Another approach to closing sizable budget gaps like New York’s and New Jersey’s is to follow a policy rule of temporarily raising income taxes on high-income households during a downturn. The advantage of this approach is that it places a larger burden on households that are less liquidity-constrained than the average household during an economic decline (and less liquidity constrained than the state itself). Such a tax would be removed once the economy begins to improve. Edgerton, Haughwout, and Rosen (2004) point out that New York City has adopted this balancing strategy in the past, adding temporary surcharges to the top income tax bracket during downturns.

The report is careful to caveat that all the proposed approaches have drawbacks, but there is nothing resembling Steindel’s denunciation of a millionaire’s tax that he officially released one year later for the Christie administration. “I would assume [Steindel] had to take a special course at the University of Christie to reorient his economic thinking,” said state Senator Loretta Weinberg (D).
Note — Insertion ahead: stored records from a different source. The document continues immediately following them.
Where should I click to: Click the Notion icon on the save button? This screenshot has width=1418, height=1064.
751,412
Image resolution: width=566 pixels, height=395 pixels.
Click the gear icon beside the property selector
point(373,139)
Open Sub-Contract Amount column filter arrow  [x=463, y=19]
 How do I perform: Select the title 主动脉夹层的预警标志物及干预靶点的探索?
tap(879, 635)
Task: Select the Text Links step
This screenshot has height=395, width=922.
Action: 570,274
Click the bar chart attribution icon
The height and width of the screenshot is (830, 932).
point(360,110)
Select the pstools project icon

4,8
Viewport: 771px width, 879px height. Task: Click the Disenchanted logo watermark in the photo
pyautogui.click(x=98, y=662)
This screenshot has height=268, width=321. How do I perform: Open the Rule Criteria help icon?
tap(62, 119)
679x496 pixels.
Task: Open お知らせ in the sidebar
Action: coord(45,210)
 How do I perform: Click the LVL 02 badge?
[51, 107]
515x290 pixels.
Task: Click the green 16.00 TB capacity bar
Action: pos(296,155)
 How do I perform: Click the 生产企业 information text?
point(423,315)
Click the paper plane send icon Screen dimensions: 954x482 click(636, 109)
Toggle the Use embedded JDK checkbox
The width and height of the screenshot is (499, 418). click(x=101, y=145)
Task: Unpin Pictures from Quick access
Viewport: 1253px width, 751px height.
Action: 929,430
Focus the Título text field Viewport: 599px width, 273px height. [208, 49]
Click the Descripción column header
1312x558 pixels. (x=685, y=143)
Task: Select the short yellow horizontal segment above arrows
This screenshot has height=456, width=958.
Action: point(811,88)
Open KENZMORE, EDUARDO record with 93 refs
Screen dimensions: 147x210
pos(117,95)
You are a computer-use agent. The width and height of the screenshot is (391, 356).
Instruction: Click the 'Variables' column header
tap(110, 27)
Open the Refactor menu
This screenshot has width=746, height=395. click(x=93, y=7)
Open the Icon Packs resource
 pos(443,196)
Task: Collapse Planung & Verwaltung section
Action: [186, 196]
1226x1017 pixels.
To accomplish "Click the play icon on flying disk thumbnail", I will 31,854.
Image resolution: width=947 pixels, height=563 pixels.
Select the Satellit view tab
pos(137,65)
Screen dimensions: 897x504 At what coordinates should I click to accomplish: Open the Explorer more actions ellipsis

A study released last week by the Political Economy Research Institute at the University of Massachusetts found that contrary to conservative beliefs, millionaires don’t move to avoid higher taxes. “The evidence available in the research literature suggests that the worst fears of the policy debates over raising additional revenue from high-income households to sustain spending on public services are unlikely to materialize,” the study says. “They will not cease working, stop investing, or even move.” And once upon a time, Christie’s own economist seemed to believe that was the case, as well.